_Excerpted text_:

::::::::::

With a trade war intensifying, industrial machinery giants are making investors anxious. It’s not all bad.

Peak Robot? Japan Says That’s Far From Automatic
Robotic arms weld automobile body frames on the Prius hybrid and Prius hybrid plug-in vehicle (PHV) production line inside an automobile manufacturing plant in Japan. (Photographer: Noriko Hayashi/Bloomberg)

(Bloomberg Opinion) -- With a trade war intensifying, industrial machinery giants are making investors anxious. It’s not all bad.

After what looked like an incipient downturn, orders for Japanese machine tools — a keenly watched dataset — rose 11 percent in June from a year earlier, figures showed last week. Demand from home and overseas totaled close to 160 billion yen ($1.4 billion), climbing back above the 150 billion yen line in the sand at which investors and analysts have started to call a peak in the cycle.

Peak Robot? Japan Says That’s Far From Automatic

Investors have been dumping shares of Japan’s industrial automation leaders, fearing a sustained slump. The reality is that a more nuanced picture is emerging, as fiscal first-quarter earnings may show starting this week: Demand for smartphones, robots, construction machinery and farm equipment isn’t in sync, causing customers’ capital-expenditure cycles to diverge.

Key to the current pall is an imminent retreat in smartphone demand, a key driver of sales for machinery makers. Shares of Fanuc Corp., the biggest supplier to the companies that make and assemble handsets, have dropped almost 40 percent from their January peak. Japan’s orders from the precision equipment industry in China, the category that includes smartphone makers, plummeted by more than 60 percent in May. 

Suppliers to Apple Inc. buy Fanuc’s machines to produce iPhone casings. So when the Japanese company provided depressing guidance last quarter, the stock tumbled along with those of peers. Fanuc reports Wednesday.

::::::::::

_Data under study_:
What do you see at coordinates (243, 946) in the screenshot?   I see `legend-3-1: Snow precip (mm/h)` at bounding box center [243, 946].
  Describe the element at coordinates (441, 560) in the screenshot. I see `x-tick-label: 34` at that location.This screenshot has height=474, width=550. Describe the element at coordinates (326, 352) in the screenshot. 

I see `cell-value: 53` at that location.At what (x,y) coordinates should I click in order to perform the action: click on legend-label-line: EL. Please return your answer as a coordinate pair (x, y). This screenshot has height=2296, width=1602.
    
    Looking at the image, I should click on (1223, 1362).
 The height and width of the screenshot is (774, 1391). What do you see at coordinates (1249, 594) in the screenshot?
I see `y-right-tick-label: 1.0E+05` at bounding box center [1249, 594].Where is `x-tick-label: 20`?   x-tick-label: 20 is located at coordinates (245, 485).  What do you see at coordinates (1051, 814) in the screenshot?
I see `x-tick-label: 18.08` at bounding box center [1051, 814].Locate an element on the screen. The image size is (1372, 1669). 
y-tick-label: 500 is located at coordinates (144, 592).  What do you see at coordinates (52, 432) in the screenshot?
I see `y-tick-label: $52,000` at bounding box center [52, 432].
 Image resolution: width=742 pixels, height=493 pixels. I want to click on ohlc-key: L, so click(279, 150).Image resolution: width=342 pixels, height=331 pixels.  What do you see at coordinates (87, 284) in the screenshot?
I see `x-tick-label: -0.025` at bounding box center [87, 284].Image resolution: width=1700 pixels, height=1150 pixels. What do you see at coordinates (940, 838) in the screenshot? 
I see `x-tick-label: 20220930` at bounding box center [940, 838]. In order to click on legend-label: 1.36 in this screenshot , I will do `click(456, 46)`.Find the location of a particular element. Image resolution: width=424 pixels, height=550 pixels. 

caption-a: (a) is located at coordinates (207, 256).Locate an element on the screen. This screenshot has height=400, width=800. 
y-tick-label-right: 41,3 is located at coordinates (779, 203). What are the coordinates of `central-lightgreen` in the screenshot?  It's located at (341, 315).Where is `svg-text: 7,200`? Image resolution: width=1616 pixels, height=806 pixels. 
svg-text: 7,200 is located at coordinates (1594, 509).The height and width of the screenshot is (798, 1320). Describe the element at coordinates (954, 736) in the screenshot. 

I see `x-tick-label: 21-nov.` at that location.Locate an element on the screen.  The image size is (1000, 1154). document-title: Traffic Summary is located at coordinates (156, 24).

::::::::::

_About this exercise_:
Could you pull out the passage of the machinery article between "Investors have been" and "cycles to diverge.", inclusive, copying it word for word? Draw only on the machinery article.

_Written response_:
Investors have been dumping shares of Japan’s industrial automation leaders, fearing a sustained slump. The reality is that a more nuanced picture is emerging, as fiscal first-quarter earnings may show starting this week: Demand for smartphones, robots, construction machinery and farm equipment isn’t in sync, causing customers’ capital-expenditure cycles to diverge.